» **Problem**: Whenever the string "дюймов" turns up in a line of the data below, copy that line.

» **Records from a dataset**:
>>>>>

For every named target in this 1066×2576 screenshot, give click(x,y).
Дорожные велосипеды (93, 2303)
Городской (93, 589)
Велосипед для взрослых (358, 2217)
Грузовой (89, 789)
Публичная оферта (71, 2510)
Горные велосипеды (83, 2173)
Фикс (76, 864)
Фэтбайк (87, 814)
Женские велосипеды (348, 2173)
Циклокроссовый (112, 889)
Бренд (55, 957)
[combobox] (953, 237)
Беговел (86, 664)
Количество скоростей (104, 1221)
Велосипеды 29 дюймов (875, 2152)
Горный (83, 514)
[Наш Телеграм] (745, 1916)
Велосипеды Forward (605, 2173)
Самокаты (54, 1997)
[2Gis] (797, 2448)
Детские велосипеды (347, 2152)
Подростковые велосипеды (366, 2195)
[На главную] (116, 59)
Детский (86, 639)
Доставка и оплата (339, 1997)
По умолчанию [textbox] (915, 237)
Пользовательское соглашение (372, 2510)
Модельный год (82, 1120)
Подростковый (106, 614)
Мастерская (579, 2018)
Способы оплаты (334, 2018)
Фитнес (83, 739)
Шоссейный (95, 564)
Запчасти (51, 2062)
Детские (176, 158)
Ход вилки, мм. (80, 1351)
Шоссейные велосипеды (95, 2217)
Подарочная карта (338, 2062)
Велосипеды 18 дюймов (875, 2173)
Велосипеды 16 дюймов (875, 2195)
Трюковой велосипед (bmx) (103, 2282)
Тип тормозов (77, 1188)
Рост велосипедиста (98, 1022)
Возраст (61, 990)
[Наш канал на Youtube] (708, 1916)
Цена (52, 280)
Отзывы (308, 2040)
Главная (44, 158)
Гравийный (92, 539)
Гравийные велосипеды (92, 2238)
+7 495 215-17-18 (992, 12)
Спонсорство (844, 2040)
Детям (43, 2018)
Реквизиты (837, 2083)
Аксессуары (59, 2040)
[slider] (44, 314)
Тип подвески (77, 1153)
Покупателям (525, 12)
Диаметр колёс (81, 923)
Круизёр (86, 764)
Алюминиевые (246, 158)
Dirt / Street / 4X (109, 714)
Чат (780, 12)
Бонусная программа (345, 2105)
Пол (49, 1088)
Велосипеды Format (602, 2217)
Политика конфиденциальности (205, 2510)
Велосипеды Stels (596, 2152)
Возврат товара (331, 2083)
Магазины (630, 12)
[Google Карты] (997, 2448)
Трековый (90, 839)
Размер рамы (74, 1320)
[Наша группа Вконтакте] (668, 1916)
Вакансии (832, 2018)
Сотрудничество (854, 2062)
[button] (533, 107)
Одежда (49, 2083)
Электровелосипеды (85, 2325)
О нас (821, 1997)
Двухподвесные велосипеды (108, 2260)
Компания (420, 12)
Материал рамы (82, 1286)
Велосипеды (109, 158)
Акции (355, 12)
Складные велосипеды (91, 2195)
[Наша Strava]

<<<<<

» **Exercise result**:
Велосипеды 29 дюймов (875, 2152)
Велосипеды 18 дюймов (875, 2173)
Велосипеды 16 дюймов (875, 2195)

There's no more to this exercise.